▽
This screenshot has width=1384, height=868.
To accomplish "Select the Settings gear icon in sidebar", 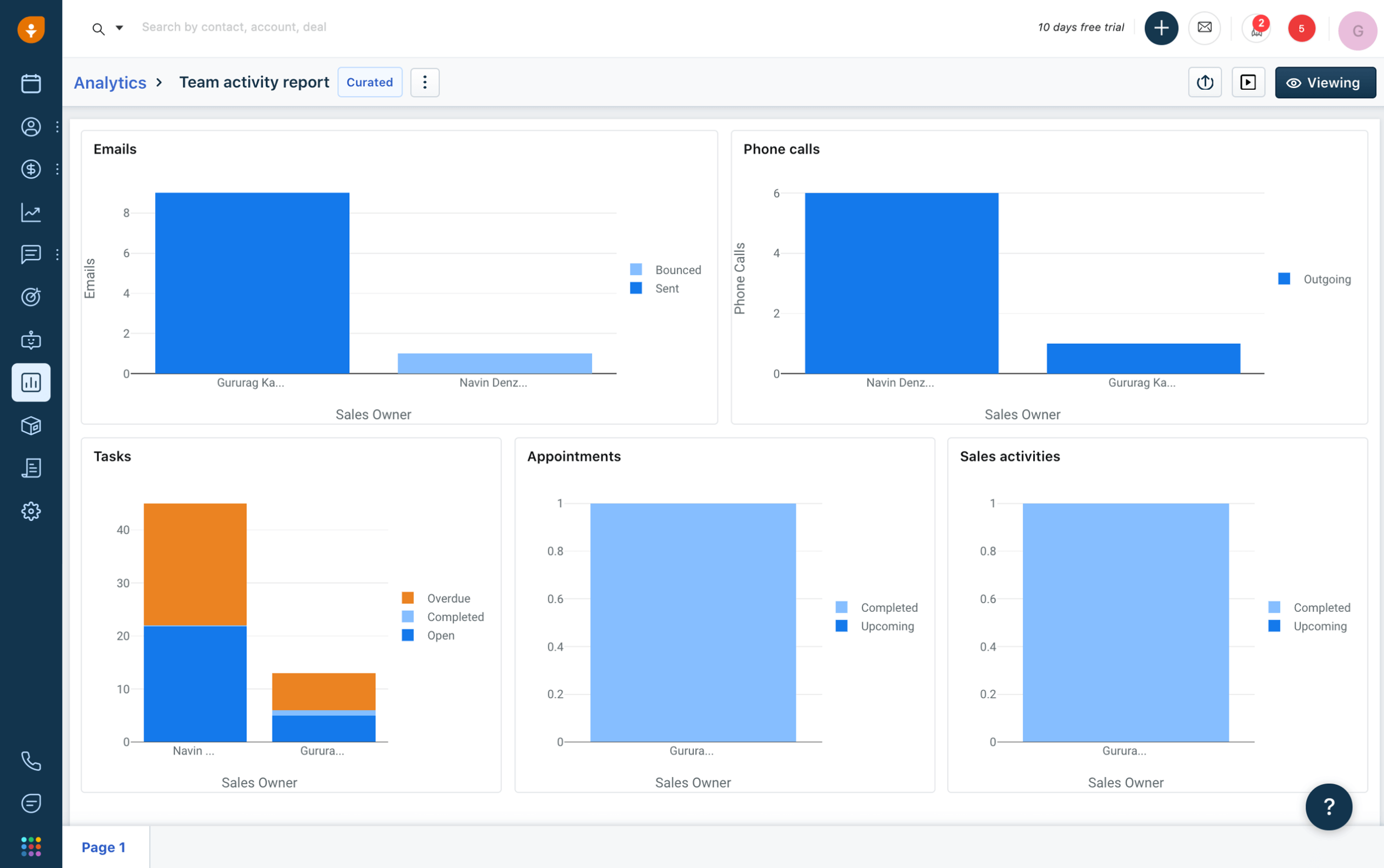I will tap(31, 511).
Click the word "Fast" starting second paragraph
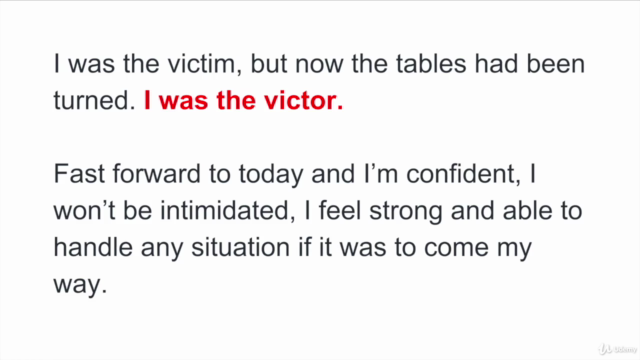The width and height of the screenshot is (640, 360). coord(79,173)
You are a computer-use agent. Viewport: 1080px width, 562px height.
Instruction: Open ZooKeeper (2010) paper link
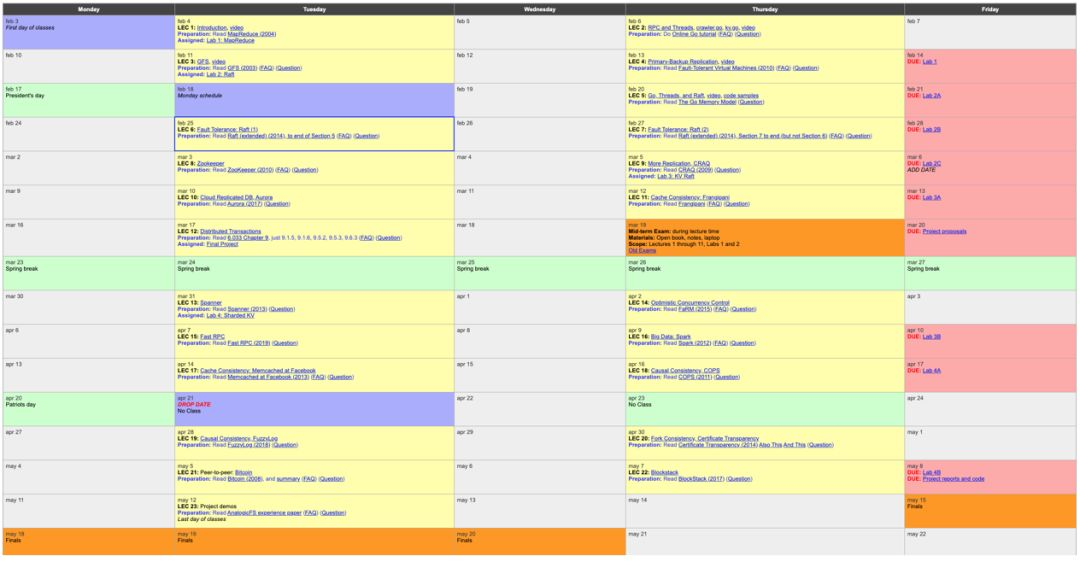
△
_Exercise objective_
Give back, word for word, the lines from the line that contains "You are a computer-use" through the last line of the records, with no pictures and nothing else.

_Response to this task_
You are a computer-use agent. Viewport: 1080px width, 562px height.
Instruction: Open ZooKeeper (2010) paper link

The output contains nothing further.